Nick brings him a blanket. Ellis demands he lay beside him. Nick sits there, stroking his hair, patiently, endlessly, as Ellis listens to his steady heartbeat. Nick is there, breathing, vital, alive, even as the first black hands of sleep drag Ellis under. And Nick is there, warm and real, when Ellis wakes shaking and weeping; Nick is there to kiss the tears away.
"Need you now, okay? Need you to stay with us."
Ellis moans. "No, no, I can't do this. I can't do this."
Nick seems surprised at himself, but he smiles nonetheless. "I'm not doing this as a favor to you, Overalls." His voice is soft and strangled.
He's cracked a little bit, too.
The second time Ellis dips under, he stays in the sweet, dreamless layer he remembers from a time long ago. He sails through it, without pain, without an end. He sleeps for the first time in four days.
When he wakes up in the morning, it is time for a breakfast of stale bread and peanut butter, time to start the flow of blood yet again.
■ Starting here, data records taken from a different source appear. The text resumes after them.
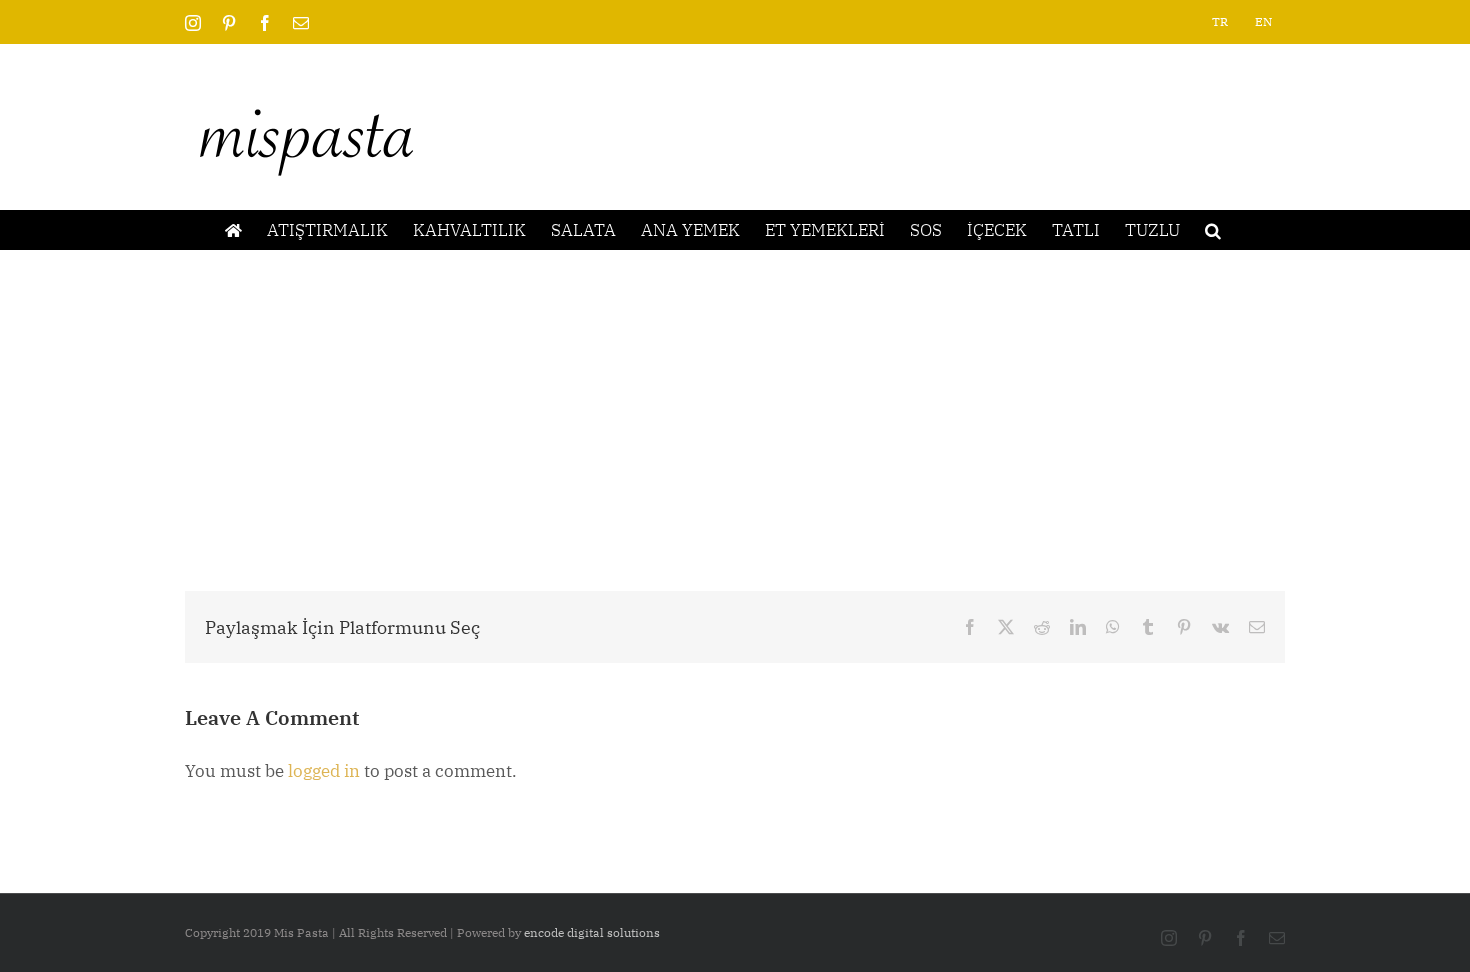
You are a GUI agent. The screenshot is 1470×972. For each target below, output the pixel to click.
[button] (1213, 230)
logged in (324, 771)
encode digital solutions (592, 932)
"I'm not feelin' so good, Ellis," Keith says quietly. It's the middle of the night, and his fever has been rising and rising.
"Maybe you should go to a hospital," Ellis whispers back. "Do you think? I think it would be better?"
"Are you a'scared?"
"Naw. Me? Never a'scared."
Keith coughs wetly into his fist. "I'm afraid, Ellis."
"You? You can't be. You been through everything."
"You seen what that virus does to folks on the television… You seen it…" Keith's mouth trembles, and Ellis kisses him until he relaxes. He doesn't mind the taste of blood and sickness there.
"I'll watch after you, you hear? You don't got to worry."
"I believe you, Ellis." Keith smiles wanly, drifting off towards sleep. "Love you, love you, love you."
Ellis holds him close and falls asleep. When he wakes up, he finds dead eyes staring back at him, and a snarling, angry mouth.
He screams and screams and screams.
The baseball bat snaps in two. Blood hits Ellis's face in a hot spray. His lungs are filled with smoke. There can be no hiding from the truth, now – it is there, and raw, and real.
Nick reaches out for him. His fingers catch Ellis's sleeve. The chopper is waiting.
All Ellis knows is the handle of the bat in his hand, the taste of infection in his mouth.
And as the city shrinks beneath them, he feels nothing, not even triumph, not even pain. The fire swallows everything.